**Dataset entries:**
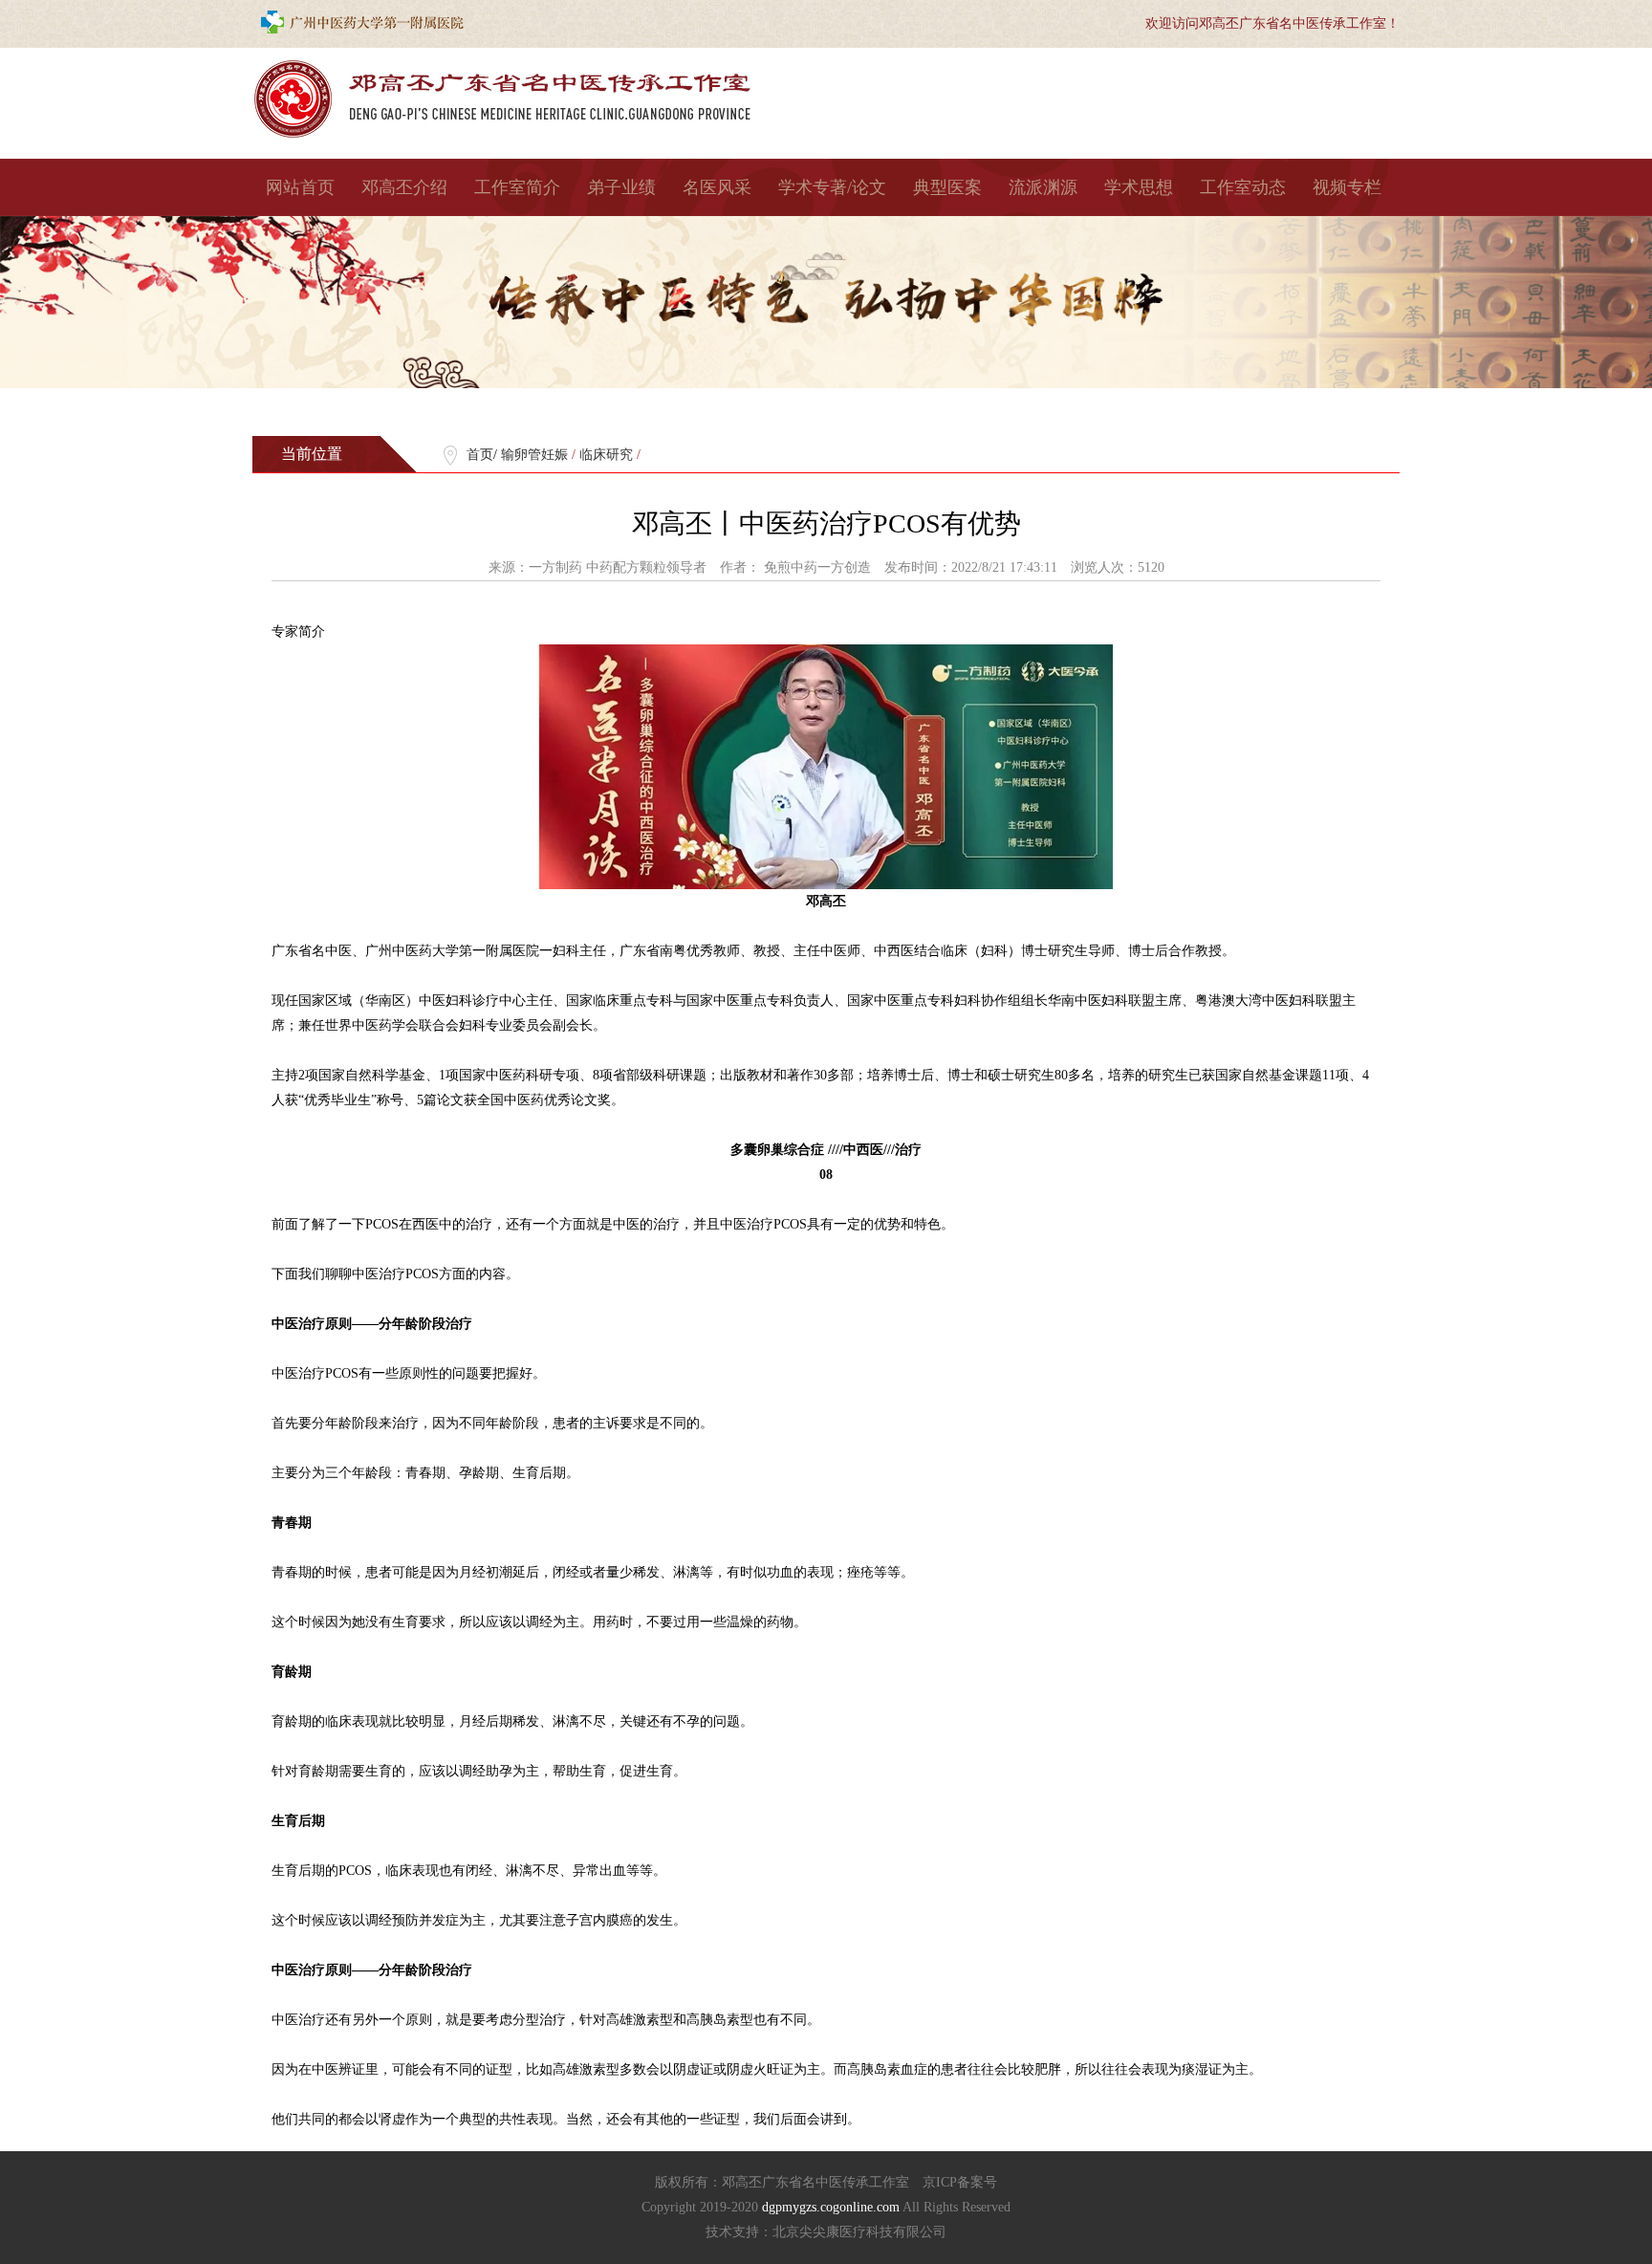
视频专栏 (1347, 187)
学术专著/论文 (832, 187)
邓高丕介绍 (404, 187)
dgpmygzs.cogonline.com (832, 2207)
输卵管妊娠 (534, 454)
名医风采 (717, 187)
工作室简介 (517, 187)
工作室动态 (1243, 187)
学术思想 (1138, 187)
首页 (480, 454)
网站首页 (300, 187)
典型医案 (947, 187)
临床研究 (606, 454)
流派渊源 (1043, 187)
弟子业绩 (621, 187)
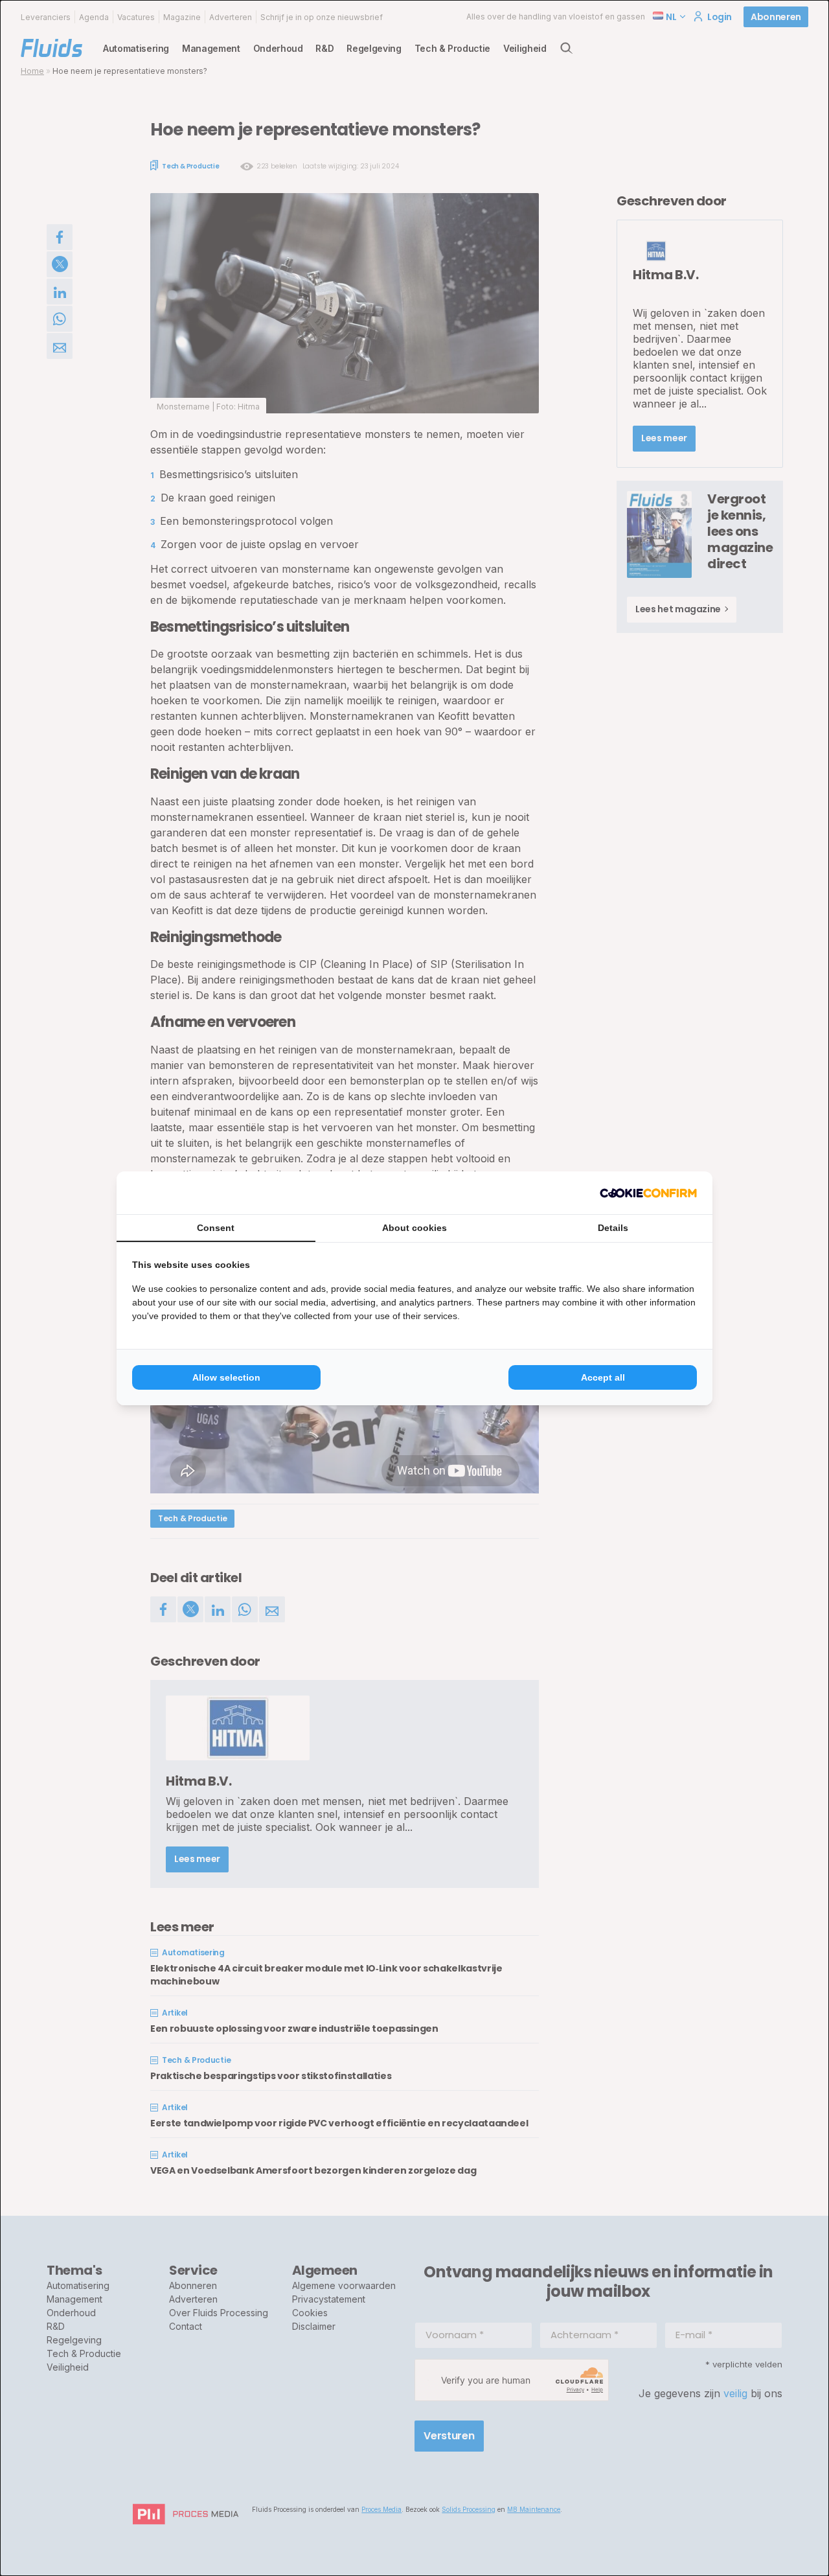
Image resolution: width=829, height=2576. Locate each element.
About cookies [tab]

**Task to carry out:** Could you copy all of the entries above exactly, without the pictures?

**The answer:**
视频专栏 (1347, 187)
学术专著/论文 (832, 187)
邓高丕介绍 (404, 187)
dgpmygzs.cogonline.com (832, 2207)
输卵管妊娠 (534, 454)
名医风采 (717, 187)
工作室简介 (517, 187)
工作室动态 (1243, 187)
学术思想 (1138, 187)
首页 (480, 454)
网站首页 (300, 187)
典型医案 (947, 187)
临床研究 (606, 454)
流派渊源 (1043, 187)
弟子业绩 (621, 187)
Image resolution: width=829, height=2576. Locate each element.
About cookies [tab]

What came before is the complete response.